In the next section, a slightly more informative discussion on E.M. is provided. Specifically, we will discuss expectation maximization is in the context of a lower bound maximization. That is, we can think of the expectation step as calculating a lower bound to the posterior distribution. Then, the maximization step is optimizing our bound, which improves the estimate for the unknowns.

Fig 4 :: EM as Lower Bound

E.M. as Lower Bound Optimization

Again, the premise of EM is to start with a guess $\Theta^i$ for the parameters $\Theta$, compute an easily computed lower bound $B(\Theta | \Theta^t)$ to the function $ \text{log} \ P( \theta | Y) $, and maximize that bound instead. If iterated, this procedure will converge to a MLE $\Theta^*$ of the objective function.

So, our goal is to maximize the likelihood of our parameter vector $\theta$ given the data, Y, and the unknown parameters, N.

$\Theta^* = \text{argmax} \ log \ P(Y | \Theta) = \text{argmax} \ log \ \sum_N P(Y,N,\Theta)$

Currently, this equation not easily solvable because it includes the logarithm of a summation. So, let’s manipulate it slightly to see if we can find a tractable bound.

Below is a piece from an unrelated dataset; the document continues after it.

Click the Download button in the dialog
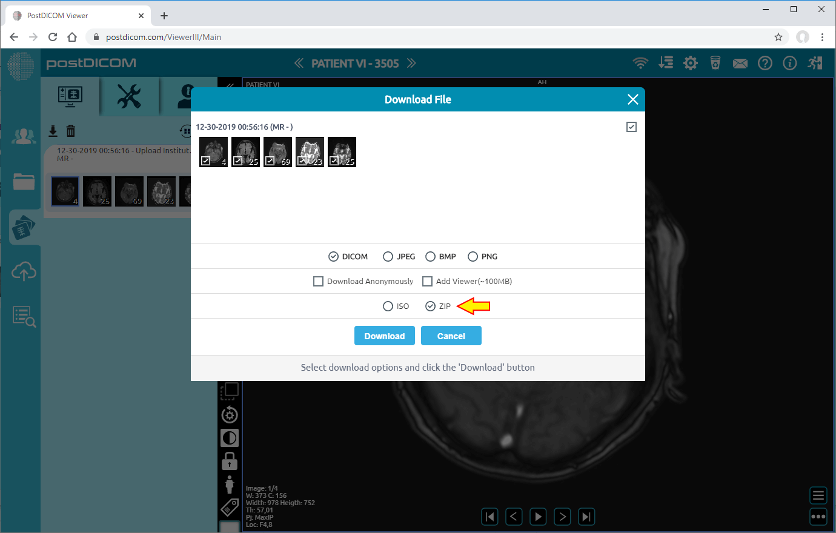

$log \ P(Y | \Theta) = \ log \ \sum_N P(Y,N,\Theta) = \text{log} \sum_N f^t(N) \frac{P(Y,N,\Theta)}{f^t(N)}$

Where, for now, we can just say that f^t(N) is an arbitrary probability distribution of the space of N.

Now, by applying Jensen’s inequality, we have

Jensen's Inequality for Log ::

If $$ \sum_i \lambda_i = 1 $$ Then, $$ ln \sum_i \lambda_i Q_i \geq \sum_i \lambda_i ln Q_i $$

$B(\Theta, \Theta^t) := \sum_N f^t(N) \ \text{log} \ \frac{P(Y,N,\Theta)}{f^t(N)} \leq \ \text{log} \sum_N f^t(N) \frac{P(Y,N,\Theta)}{f^t(N)}$

How do we find an optimal bound?

The E.M. algorithm not only finds a lower bound, it finds the optimal one ( i.e., it finds the lower bound that touches the likelihood curve at the current estimate for $\Theta^t$. )

$B(\Theta^t, \Theta^t) = \sum_N f^t(N) \ \text{log} \ \frac{P(Y,N,\Theta)}{f^t(N)}$

Now, this becomes a constrained optimization problem because $\sum_N f^t(N) = 1.$ So, to solve for the optimal bound, Lagrange Multipliers must be introduced.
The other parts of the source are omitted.